── DATA IN THIS EXERCISE ──

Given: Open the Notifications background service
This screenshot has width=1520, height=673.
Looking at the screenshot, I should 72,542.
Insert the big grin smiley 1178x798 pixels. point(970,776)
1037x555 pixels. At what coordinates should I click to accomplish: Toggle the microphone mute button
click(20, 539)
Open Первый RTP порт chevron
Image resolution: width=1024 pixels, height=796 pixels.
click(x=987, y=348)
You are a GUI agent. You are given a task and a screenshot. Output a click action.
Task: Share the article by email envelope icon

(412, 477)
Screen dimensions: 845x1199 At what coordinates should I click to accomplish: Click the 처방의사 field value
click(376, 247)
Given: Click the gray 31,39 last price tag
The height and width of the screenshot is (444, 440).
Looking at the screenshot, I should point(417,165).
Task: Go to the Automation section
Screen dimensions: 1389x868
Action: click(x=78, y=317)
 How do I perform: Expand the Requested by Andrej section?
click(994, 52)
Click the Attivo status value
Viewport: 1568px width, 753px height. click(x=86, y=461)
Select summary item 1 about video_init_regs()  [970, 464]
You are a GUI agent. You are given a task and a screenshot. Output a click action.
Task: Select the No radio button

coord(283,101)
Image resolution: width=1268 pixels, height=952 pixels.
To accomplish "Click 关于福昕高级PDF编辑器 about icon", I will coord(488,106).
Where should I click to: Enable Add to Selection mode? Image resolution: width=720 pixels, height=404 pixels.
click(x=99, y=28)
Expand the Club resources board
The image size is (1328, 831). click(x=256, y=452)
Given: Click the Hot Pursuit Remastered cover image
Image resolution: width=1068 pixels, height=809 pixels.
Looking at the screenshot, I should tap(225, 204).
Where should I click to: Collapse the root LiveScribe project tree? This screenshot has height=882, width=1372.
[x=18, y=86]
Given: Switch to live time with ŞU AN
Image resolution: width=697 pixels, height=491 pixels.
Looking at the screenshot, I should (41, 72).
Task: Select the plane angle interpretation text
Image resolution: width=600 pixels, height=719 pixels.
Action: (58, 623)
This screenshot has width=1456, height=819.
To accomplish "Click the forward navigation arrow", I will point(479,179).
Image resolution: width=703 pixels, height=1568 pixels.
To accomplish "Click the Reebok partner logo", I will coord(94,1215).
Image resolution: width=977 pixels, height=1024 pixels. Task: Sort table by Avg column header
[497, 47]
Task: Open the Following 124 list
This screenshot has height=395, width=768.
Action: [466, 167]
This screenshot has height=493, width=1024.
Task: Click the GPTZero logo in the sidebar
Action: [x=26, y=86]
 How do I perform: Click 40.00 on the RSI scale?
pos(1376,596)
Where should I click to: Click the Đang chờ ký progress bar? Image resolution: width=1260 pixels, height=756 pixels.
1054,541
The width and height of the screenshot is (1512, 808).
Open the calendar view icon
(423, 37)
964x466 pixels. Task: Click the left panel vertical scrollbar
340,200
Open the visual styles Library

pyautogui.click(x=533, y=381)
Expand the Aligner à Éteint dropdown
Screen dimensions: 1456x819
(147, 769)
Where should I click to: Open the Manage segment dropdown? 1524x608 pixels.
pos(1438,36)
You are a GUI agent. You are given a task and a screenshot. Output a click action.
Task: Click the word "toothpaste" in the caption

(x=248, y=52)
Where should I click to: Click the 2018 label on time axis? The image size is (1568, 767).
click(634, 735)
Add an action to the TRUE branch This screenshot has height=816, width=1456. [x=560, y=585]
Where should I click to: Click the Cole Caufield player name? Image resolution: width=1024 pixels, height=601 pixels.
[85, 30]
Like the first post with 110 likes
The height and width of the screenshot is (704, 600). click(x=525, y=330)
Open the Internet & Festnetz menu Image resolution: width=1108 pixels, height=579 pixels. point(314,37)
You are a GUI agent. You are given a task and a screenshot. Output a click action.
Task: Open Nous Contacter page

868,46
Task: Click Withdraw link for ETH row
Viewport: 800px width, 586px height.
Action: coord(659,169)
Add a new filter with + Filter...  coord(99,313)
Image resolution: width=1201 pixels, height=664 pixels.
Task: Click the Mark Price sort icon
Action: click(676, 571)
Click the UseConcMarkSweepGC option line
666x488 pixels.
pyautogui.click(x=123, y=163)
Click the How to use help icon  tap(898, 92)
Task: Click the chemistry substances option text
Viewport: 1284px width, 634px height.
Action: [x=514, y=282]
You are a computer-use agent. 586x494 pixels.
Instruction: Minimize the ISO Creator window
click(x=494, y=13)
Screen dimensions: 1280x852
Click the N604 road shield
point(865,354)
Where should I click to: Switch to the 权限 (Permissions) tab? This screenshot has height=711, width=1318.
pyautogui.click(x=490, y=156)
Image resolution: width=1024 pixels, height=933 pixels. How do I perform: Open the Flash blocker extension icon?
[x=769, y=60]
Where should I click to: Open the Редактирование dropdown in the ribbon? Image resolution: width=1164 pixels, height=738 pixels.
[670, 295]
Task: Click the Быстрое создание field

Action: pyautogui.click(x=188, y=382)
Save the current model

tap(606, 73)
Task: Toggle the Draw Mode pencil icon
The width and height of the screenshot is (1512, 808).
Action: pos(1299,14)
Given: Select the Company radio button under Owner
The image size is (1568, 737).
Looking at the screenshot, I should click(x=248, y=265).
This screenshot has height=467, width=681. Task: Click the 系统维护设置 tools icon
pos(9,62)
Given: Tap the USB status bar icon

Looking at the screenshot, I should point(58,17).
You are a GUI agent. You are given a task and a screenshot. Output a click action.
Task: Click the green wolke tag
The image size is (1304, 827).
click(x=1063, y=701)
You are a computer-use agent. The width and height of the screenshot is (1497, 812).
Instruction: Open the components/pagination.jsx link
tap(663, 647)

───

**TASK DIRECTIONS:**
State how many lines of the records contain the string "dimensions", treating uppercase and lowercase as different. Reply with the number alone.

**ANSWER FOR THIS EXERCISE:**
4